The 10mg oral domperidone product had its OTC licence extended in 2010 to include the relief of nausea and vomiting lasting less than 48 hours.
In consulting on the licence extension, the MHRA acknowledged that there are few treatments available for purchase in pharmacies to manage nausea and vomiting, leaving pharmacists frequently having to refer patients to their doctor. The medicines regulator said that pharmacists are well placed to manage such symptoms, which typically resolve within 48 hours.
But new concerns about cardiac safety began to emerge within a year of that licencing decision. Manufacturers McNeil and Sanofi made an announcement in 2011 to draw attention to epidemiological study findings, and product information was updated accordingly.
A review of domperidone by the European Medicines Agency began in 2013 at the request of the Belgian medicines authority. This confirmed a small increased risk of serious ventricular arrhythmia or sudden cardiac death — particularly among people older than 60 years of age, people taking oral domperidone doses of more than 30mg per day, and those taking interacting medicines. The OTC licence was restricted to the treatment of nausea and vomiting in May 2014.
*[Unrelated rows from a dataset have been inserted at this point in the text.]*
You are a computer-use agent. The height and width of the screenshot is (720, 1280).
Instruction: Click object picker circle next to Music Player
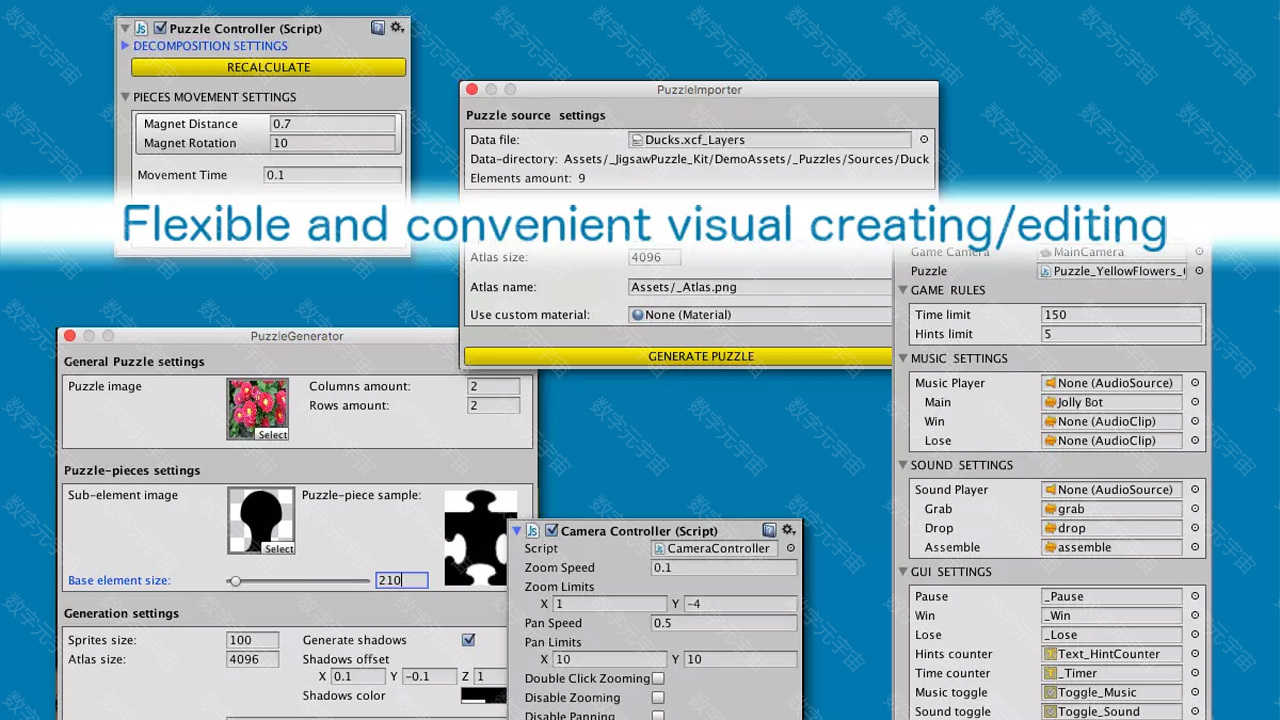[1195, 383]
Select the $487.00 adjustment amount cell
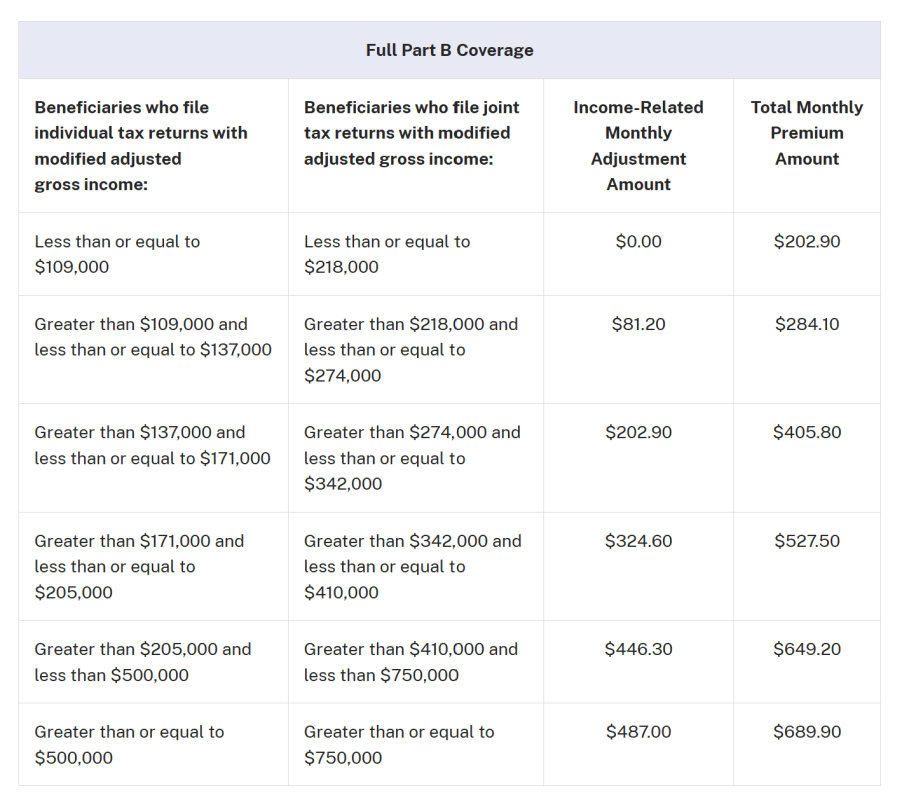 [638, 732]
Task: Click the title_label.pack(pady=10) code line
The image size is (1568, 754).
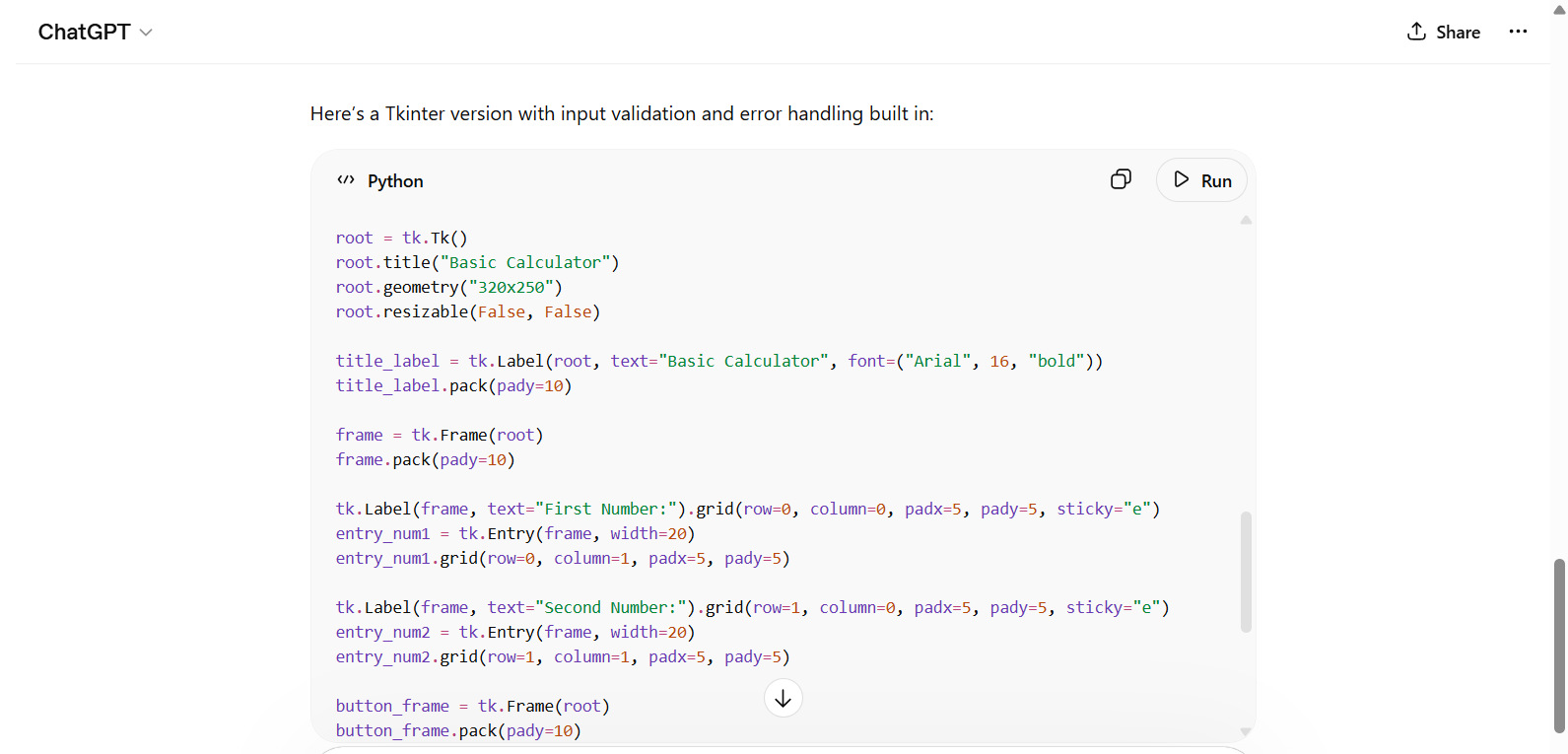Action: pos(453,386)
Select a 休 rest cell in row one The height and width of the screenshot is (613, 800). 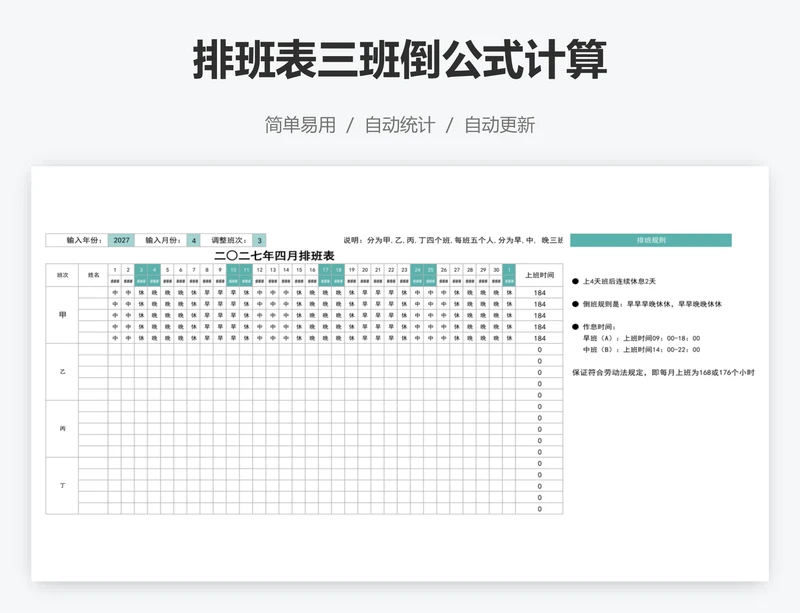[141, 291]
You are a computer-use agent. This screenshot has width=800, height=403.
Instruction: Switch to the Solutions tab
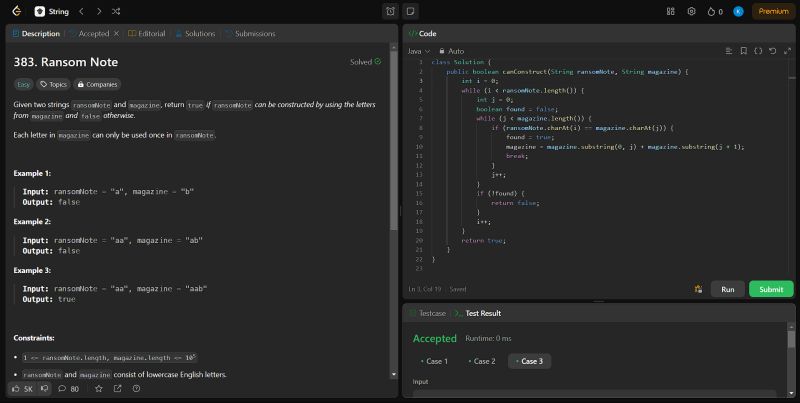tap(195, 33)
It could be argued that pharmacists might have anticipated the subsequent reclassification. But they ought to have received more warning so counter staff could be given adequate training on what advice they can now give people who turn up with a stomach bug, for instance.
It is a pity to see domperidone return to prescription-only after 16 years, because there is no similar OTC option available. The MHRA believes that pharmacists would not be able to assess quickly and accurately which patients are at risk of cardiac side effects. So doctors will now have to deal with many patients who might have been successfully treated by their pharmacist.
Much like the reclassification of tramadol as a controlled drug in June 2014, the return of domperidone to prescription might jar with pharmacists. But it affirms the importance of monitoring the real-world use of medicines, and challenges our assumptions about the safety of commonly used products.